In turn, my own human assistants in publishing and historical research have benefited (I hope) from their year or two, not because I am necessarily a joy to work for, but because of the challenge of the assignments. One became an editor at Apple and rode the high-tech wave; she now has her own foundation. Another became a professor of anthropology; still others, a greeting card entrepreneur and a published Einstein scholar.
But the biggest beneficiary of the assistant system was me. Assistantships are a way to build friendships across generations; Bill McNeill remained a mentor and advisor.
Being an assistant often leads to a deeper understanding of the work at hand. And in the corporate sector, this period of assistance, observation and imitation helps to build organizational culture.
The question of what we lose when AI assistants can do everything that entry-level staff can do, only better and faster, is commonly framed in terms of unemployment and the short-circuiting of junior jobs.

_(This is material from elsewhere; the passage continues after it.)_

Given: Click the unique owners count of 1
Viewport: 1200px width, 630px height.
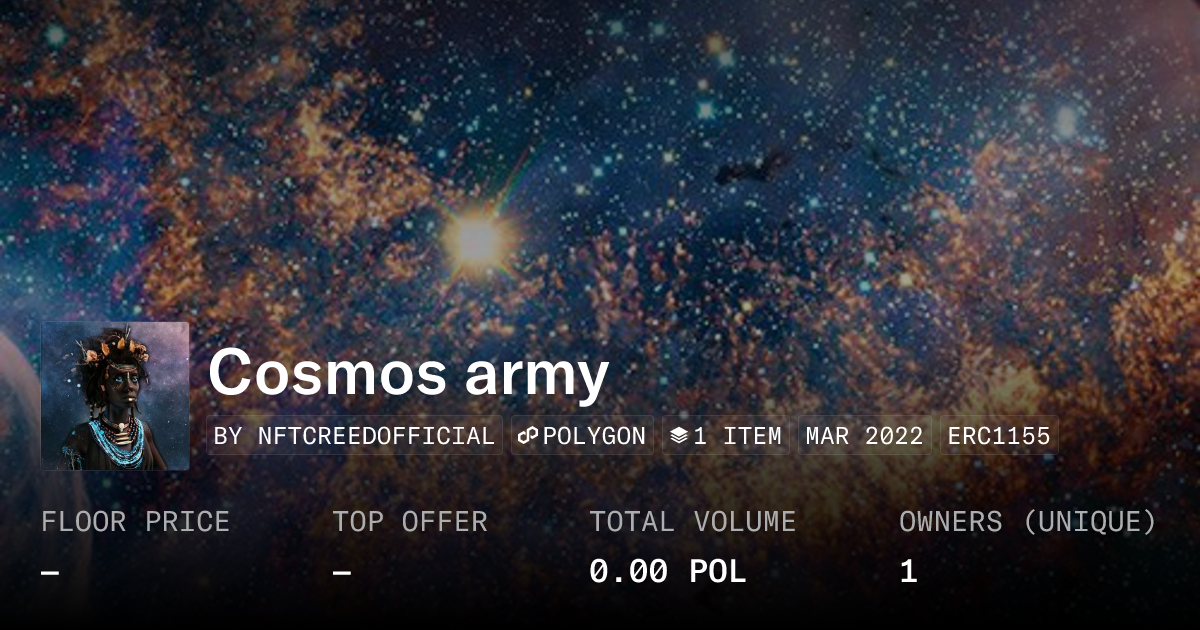Looking at the screenshot, I should pos(908,572).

So far, though, it appears that, apart from well-publicized layoffs dubiously justified by management invoking AI as force majeure, the real effect of chatbots is longer and harder work by junior staff struggling to hold back the advancing silicon army.
The traditional assistant was like the apprentice sushi chef in Frans de Waal’s The Ape and the Sushi Master,performing grunt work while carefully observing the skills of the expert and gradually being allowed to imitate them — a practice that de Waal observed originated among non-human primates. (Think “Monkey see, monkey do!”) Learning things the hard way may seem inefficient, but it often does lead to a deeper understanding of the work at hand. And in the corporate sector, this period of assistance, observation and imitation helps to build organizational culture.
This is true in the professions as well. As the technology management guru Matthew Beane has written:
[S]ince residents are slower and make more mistakes than an experienced surgeon would, … surgeons are opting to cut residents out of the action. Before, residents might operate for four hours during a 4.5-hour procedure. In my nationwide data, their robotic average time hovered in the 10- to 15-minute range. And residents got less operating time in 88% to 92% of cases. In this situation, we end up with much-less-capable surgeons.
Likewise, even (or especially) the most, prestigious law schools do not prepare their graduates for an attorney’s most typical work, drafting contracts. That traditionally has been done by partners and senior associates. So, when LLMs prepare the contracts, a vital learning experience may be removed.
Finally, artificial intelligence is threatening access to the kind of invaluable experience I enjoyed when forced to pivot. Ironically, this is showing up in academic computer science itself. The AI researcher Professor Ariel Rosenfeld recently recalled the value of his own time as a grad student struggling with assignments from his faculty supervisors. In an essay in Science, he notes the irony that a generation of senior professionals are facing: “Personally, I am seriously tempted not to take a chance on a novice for my new project — which means today, I probably wouldn’t recruit my younger self.”